The appellate court held that, under “the plain language of the policy,” recovery from subcontractors through their agreements to indemnify S&P constituted “other insurance” as that term was defined in the U.S. Fire policy. The appellate court rejected S&P’s argument that these subcontractor indemnification agreements are meant to merely fill gaps in the general contractor’s insurance coverage. The appellate court affirmed the trial court’s ruling that it was ultimately up to the party settling with other entities to allocate said settlements between covered and non-covered damages (here, S&P) because S&P was in the best position to know the settlement amounts and to know the damages to which the settlements could be allocated. The mere fact that U.S. Fire consented to a “reasonable settlement” did not give U.S. Fire superior knowledge of the settlement process or a say in how the proceeds would be allocated. As a result, the appellate court found that S&P had not sufficiently shown that the settlement proceeds were allocated to non-covered damages and that U.S. Fire was not required to contribute any amount to the outstanding portion of the judgment.


Personal and Advertising Injury – Eleventh Circuit (Florida Law)

Land's End at Sunset Beach Cmty. Ass’n, Inc. v. Aspen Specialty Ins. Co.
--- Fed. Appx. ---, 2018 WL 3795312 (11th Cir. Aug. 9, 2018)

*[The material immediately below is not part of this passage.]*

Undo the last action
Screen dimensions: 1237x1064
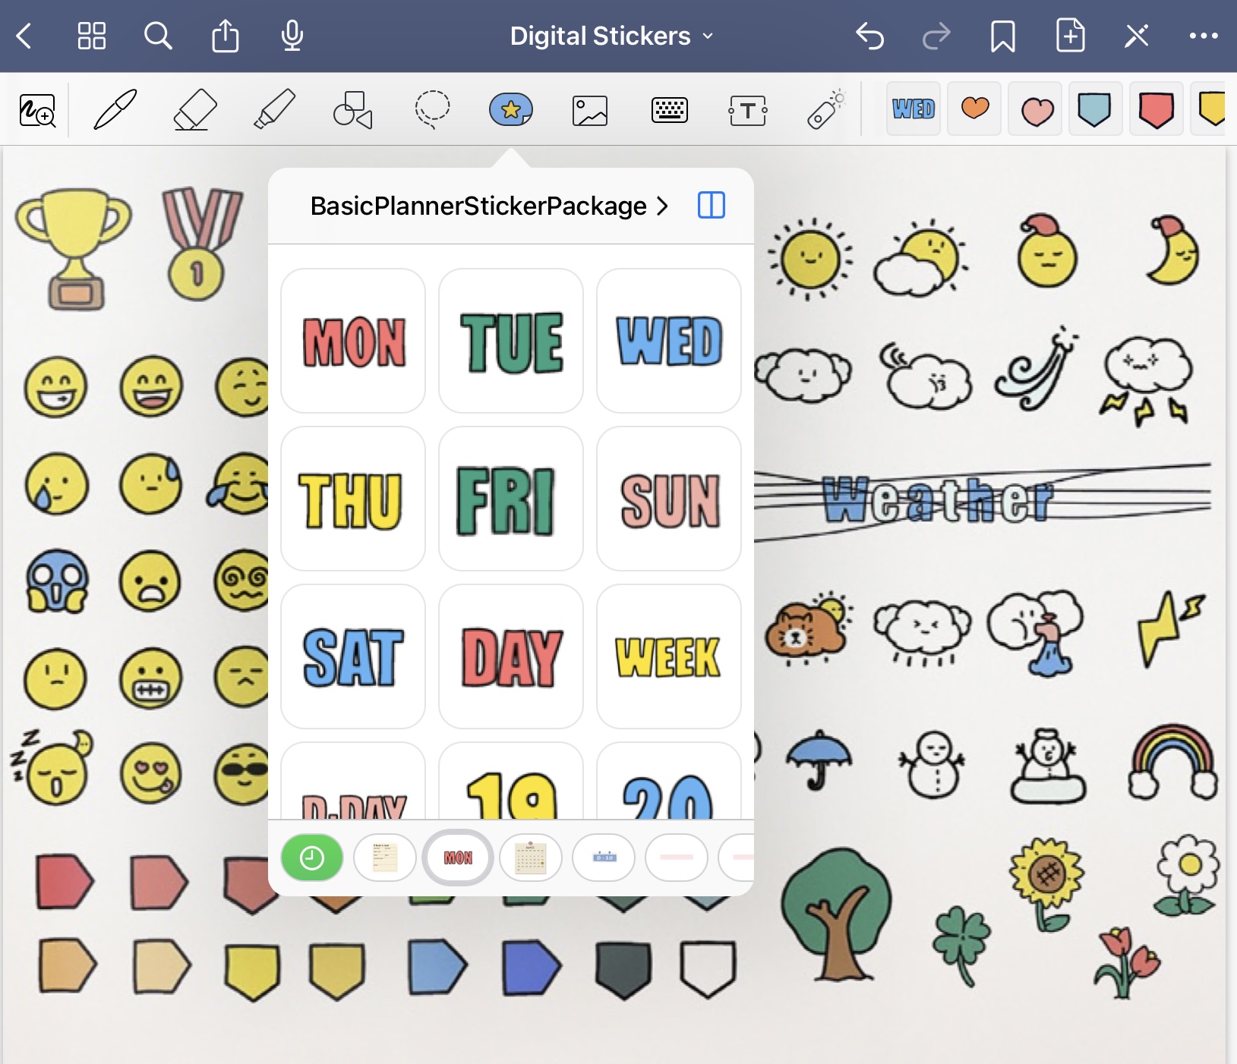tap(869, 36)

The U.S. Court of Appeals for the Eleventh Circuit affirmed the trial court’s grant of Aspen Specialty Insurance Co.’s (Aspen) motion for judgment on the pleadings, holding that Aspen did not have a duty to defend Land’s End at Sunset Beach Community Association, Inc. (Land’s End) in a lawsuit filed by the owner of an Alaska hotel, alleging that Land’s End infringed on a trademarked “Land’s End” moniker. The appellate court concluded that the intellectual property exclusion in the Aspen policy applied to bar coverage for the entire underlying complaint because all of the Alaskan company’s claims were dependent on its allegations of trademark infringement. The Alaskan company issued a cease-and-desist letter to Land’s End in 2015, asking it to stop infringing on its "Land's End” mark. Land’s End sought a declaratory judgment of noninfringement, and the Alaskan company brought counterclaims of infringement, unfair competition and false designation of origin, claiming that Land’s End’s advertisements "create[d] a likelihood of confusion" with the company’s trademark.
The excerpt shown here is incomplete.